First, many players who were likely to face little magic damage early would take the scaling MR glyphs to handle mixed damage more effectively after the laning phase. Second, not only did champions get the compsenatory stat buffs, but they also gained more AD or AP through traits throughout S8 that S7 runes offered in the first place.
Also, it's worth noting a lot of the old masteries were very % based IE 3% more dmg to low enemies, 1-5% damage increase upon killing enemies etc. It meant that snowballing was only marginally increased and didn't amplify early leads as much/ make polarised lanes any more polarised.

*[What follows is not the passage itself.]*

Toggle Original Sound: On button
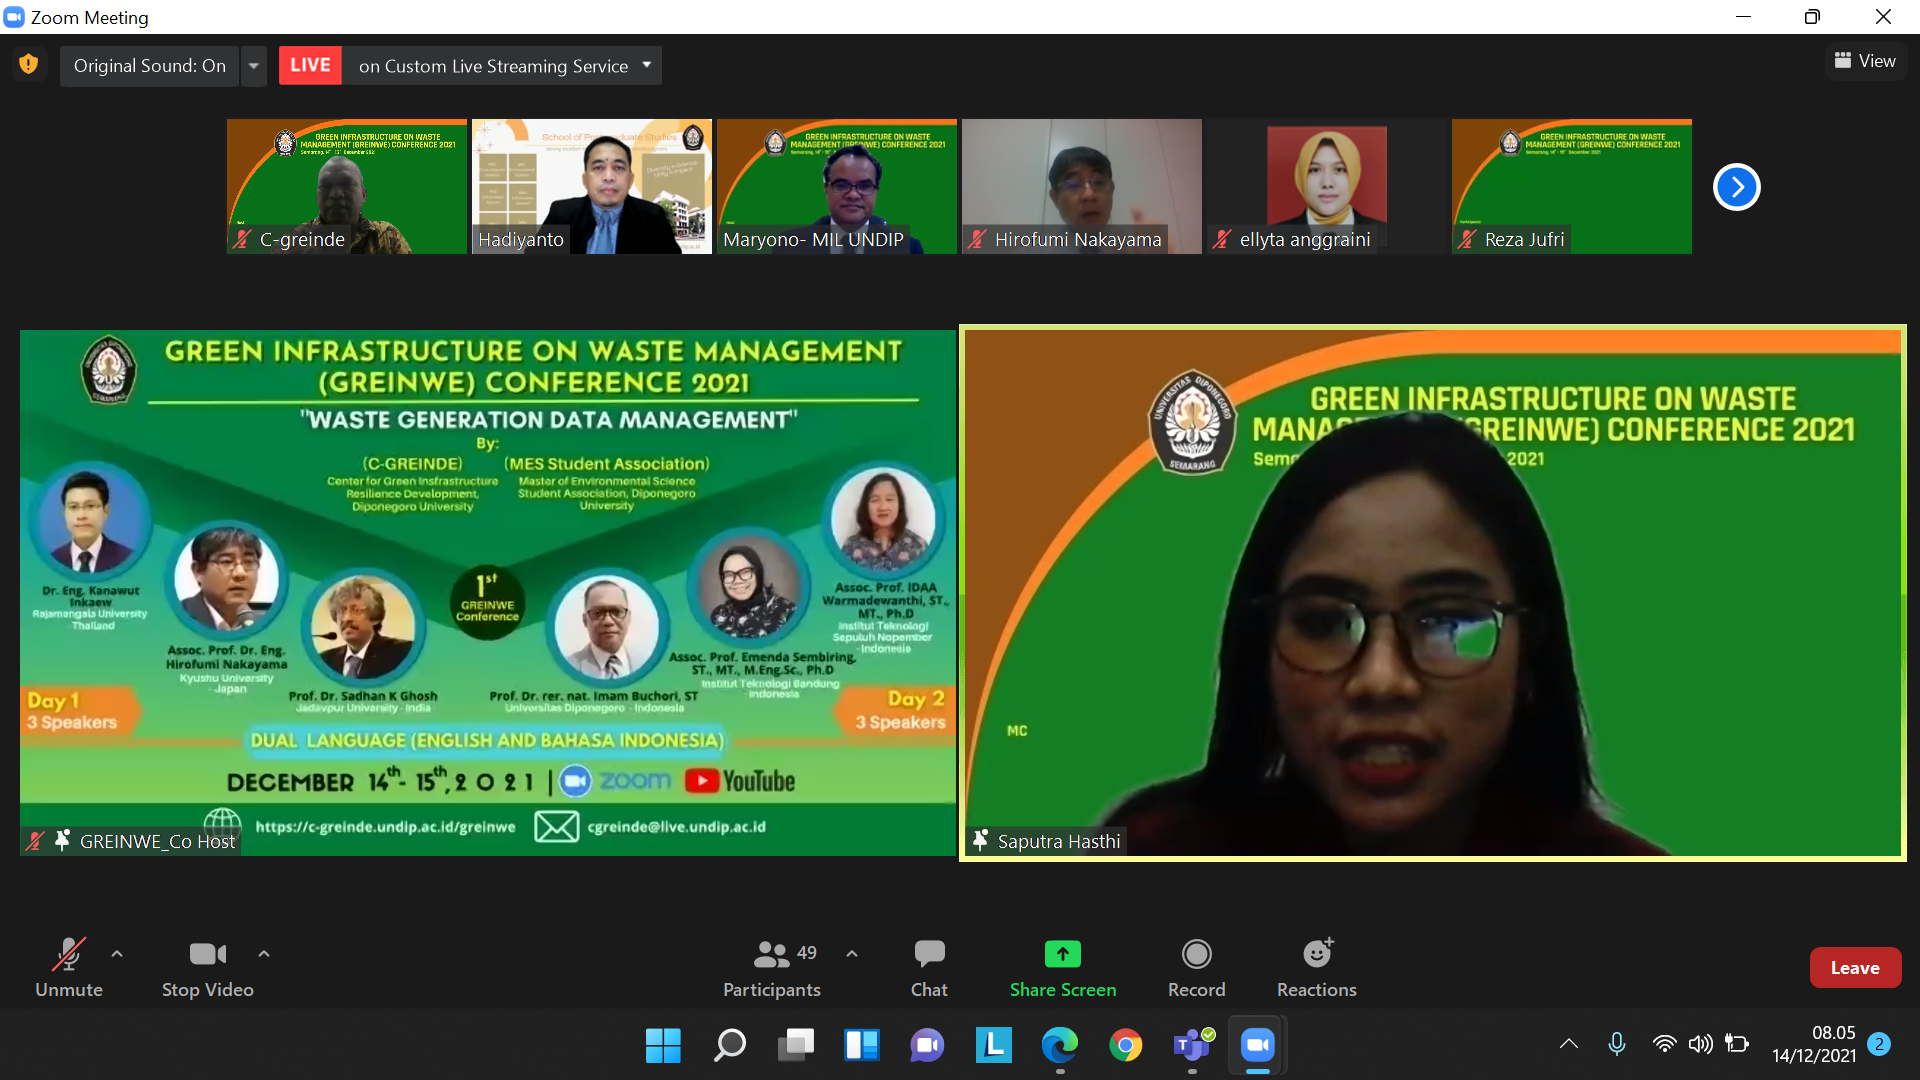Screen dimensions: 1920x1080 tap(150, 66)
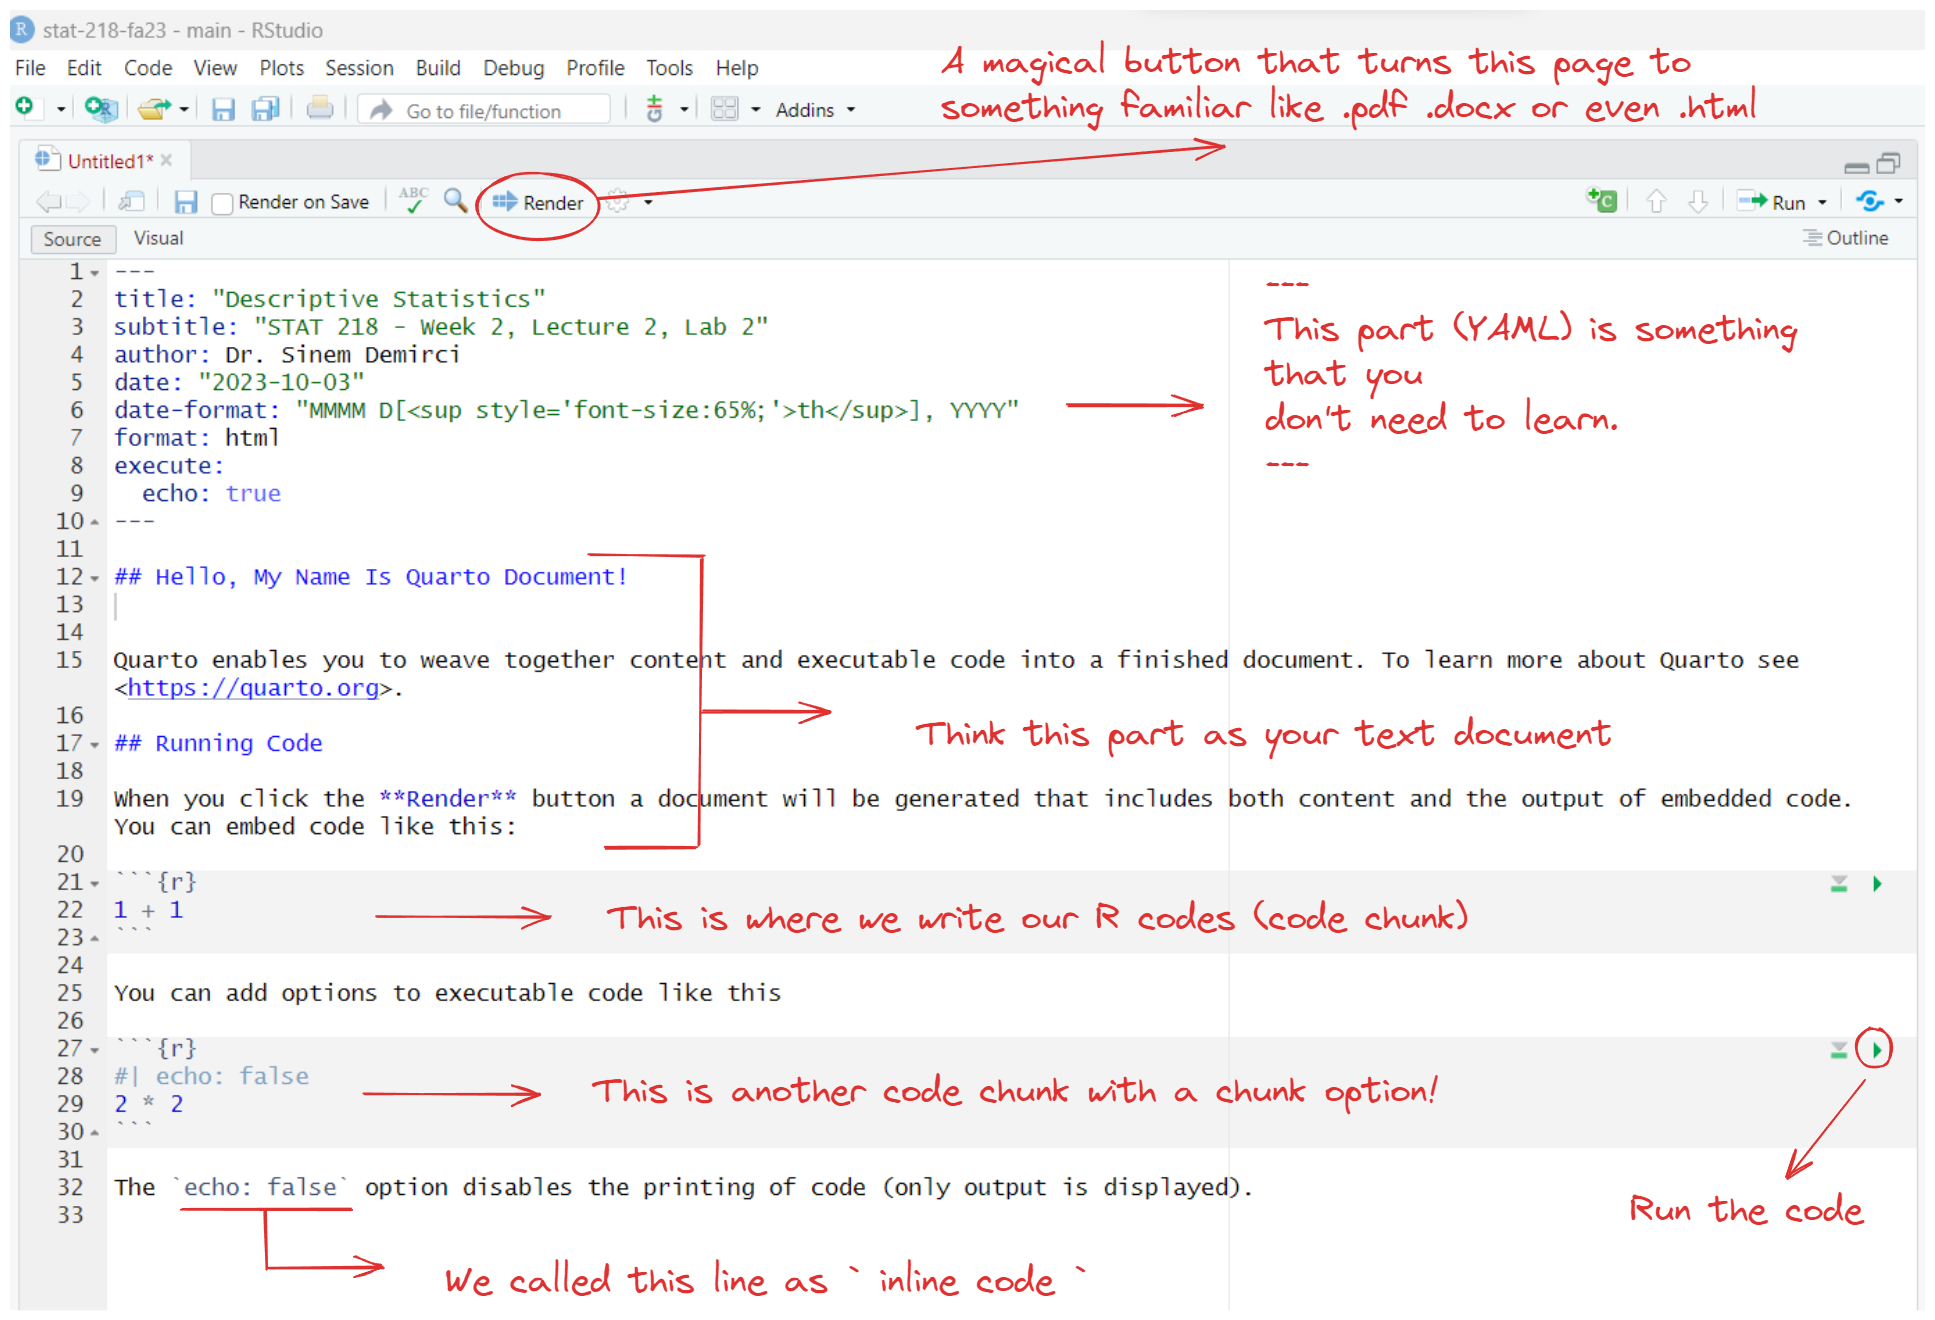The image size is (1935, 1320).
Task: Click the create new project icon
Action: [101, 109]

Second, let's take a look at some of the runes with direct analogues. Electrocute: higher base damage and ratios than thunderlord's. Coup de grace: 8% against Merciless's 3%. Grasp: up from 3% health damage to 4%. What about L: Bloodlines/Ravenous Hunter as compared to Vampirism? Or Swiftness (a rune which required significant investment into the resolve tree) against L: Tenacity which every AD caster and their mum is taking. Bandit vs klepto, Natural talent vs absolute focus, expose weakness vs PTA, Waterwalking vs explorer, Precision vs Sudden impact etc.
And yes, I know some of these are more situational, but I'd argue they're not situational enough to warrant the differences in power.
How about my favourite comparison, Feast vs Taste of blood. Remember when healing a flat 20 hp every 20 seconds was considered too OP so they nerfed it. Twice. And now we have a rune that heals 18 hp + scales with AD and AP every 20 seconds. And that's fine.
Gee whiz it's almost like Riot knew damage was high and allowed healing to remain as a band aid through ToB, Ravenous, and Conqueror. You can see that on a couple of their most of their champions over the past two years. Just a couple y'know, like Aatrox, Irelia, and Akali. And Sylas. And Yuumi. And Pyke. And Senna. And Aphelios.
I know people can come out with some stupid shit on this subreddit, but for Pete's sake, stop acting like there's zero stimulus behind this.